The timing of NVIDIA’s announcement dovetails with broader hardware advances that are reshaping AI inference performance. Tom’s Hardware reported that NVIDIA’s Blackwell Ultra GB300 GPU delivers a 45 % uplift in DeepSeek R‑1 inference throughput compared with the prior‑generation GB200 — a claim that underscores the synergy between raw compute power and the new networking model. By pairing the GB300’s higher tensor‑core density with GIN‑enabled EFA links, cloud operators can now push more tokens per second per dollar, a metric that matters to enterprises scaling LLM‑as‑a‑service. The report also points out that NVIDIA is positioning the Blackwell family as the “dominant” platform for MLPerf benchmarks, suggesting that the company expects the combined compute‑and‑communication stack to set new performance standards across both training and inference workloads.

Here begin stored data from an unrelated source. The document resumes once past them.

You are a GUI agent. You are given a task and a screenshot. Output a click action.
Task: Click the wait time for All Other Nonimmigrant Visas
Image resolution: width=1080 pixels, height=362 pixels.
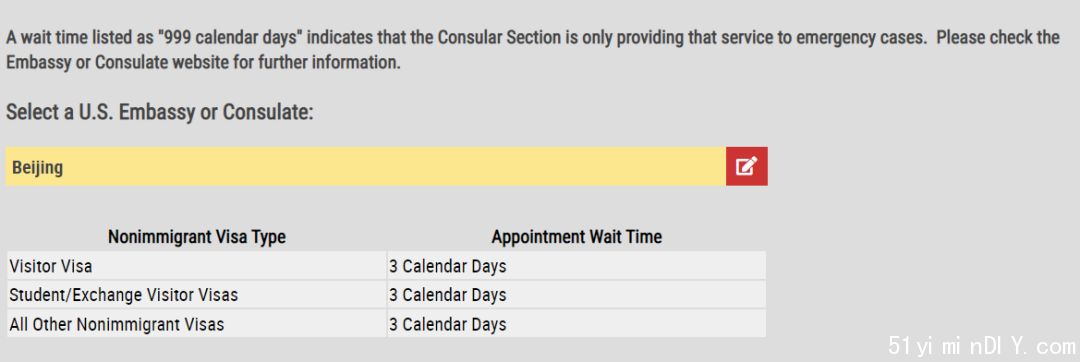click(x=448, y=323)
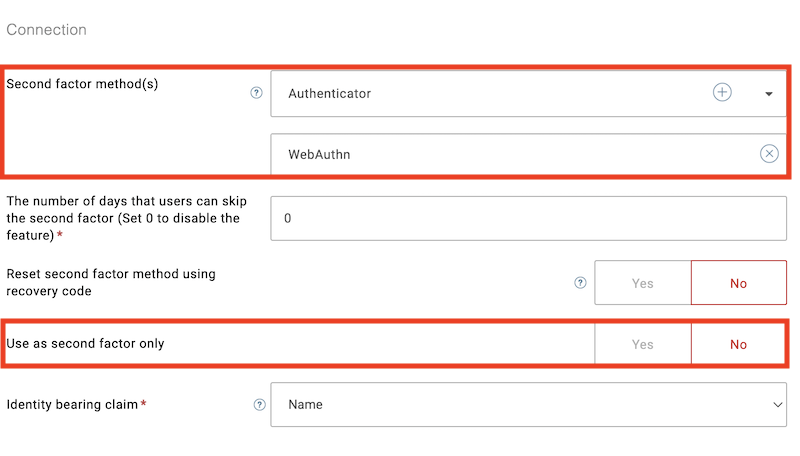
Task: Click the Authenticator text in method selector
Action: point(330,94)
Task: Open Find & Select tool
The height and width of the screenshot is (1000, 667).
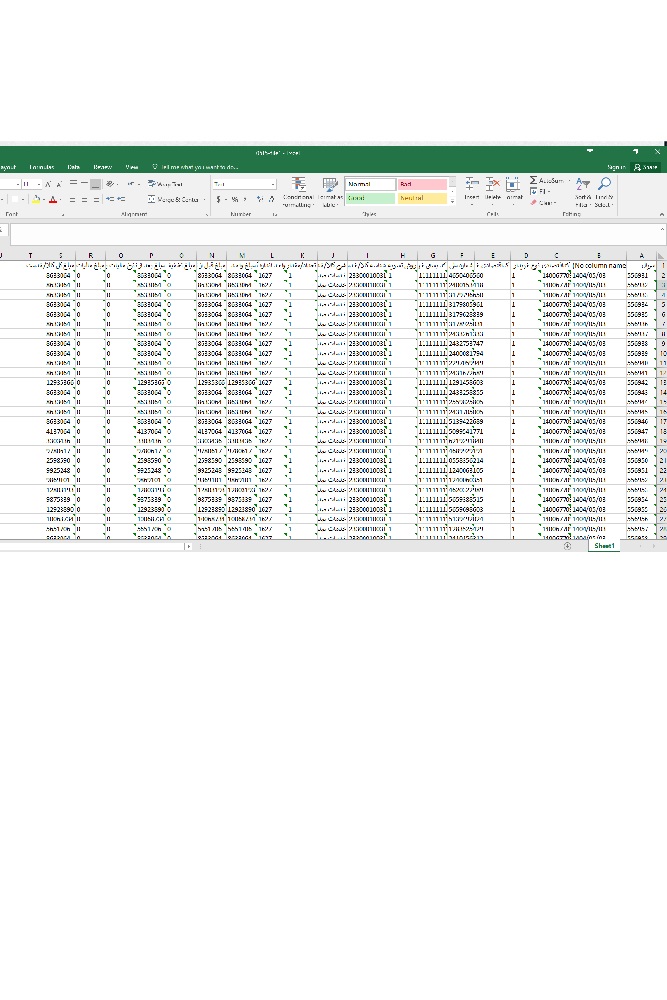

Industry observers have taken note of the geopolitical undercurrents surrounding DeepSeek’s rapid ascent. CNBC highlighted that NVIDIA has been fielding questions about reports that DeepSeek is using Blackwell chips, a narrative that the company has not publicly refuted but has addressed through technical briefings. The outlet’s coverage indicates that the partnership between DeepSeek and NVIDIA is now more visible, with the DeepSeek‑V3 deployment on AWS serving as a tangible proof point of that collaboration. By enabling DeepSeek‑V3 to run on a public cloud without sacrificing the low‑latency interconnect that was once the exclusive domain of on‑premise data centers, NVIDIA effectively widens the market for its Blackwell GPUs and reinforces its position as the de‑facto hardware supplier for next‑generation LLMs.
Looking ahead, the convergence of GPU‑initiated networking, high‑throughput EFA, and ever‑more powerful Blackwell GPUs could reshape how AI workloads are provisioned at scale. The NCCL report’s author hints that the same GIN approach could be extended to other collective libraries and even to emerging data‑plane protocols, though no concrete roadmap is disclosed. If the performance gains observed in the DeepSeek‑V3 trial translate to broader workloads—such as retrieval‑augmented generation or multi‑modal inference—cloud providers may begin to price GPU‑heavy instances differently, factoring in the reduced CPU overhead and higher effective bandwidth. For now, the successful AWS integration marks a clear milestone: NVIDIA’s vision of a “network‑enabled GPU” is no longer a research prototype but a production‑ready capability that can accelerate the most demanding AI services today.
Sources
No primary source found (coverage-based)
- Reddit - r/LocalLLaMA New
This article was created using AI technology and reviewed by the SectorHQ editorial team for accuracy and quality.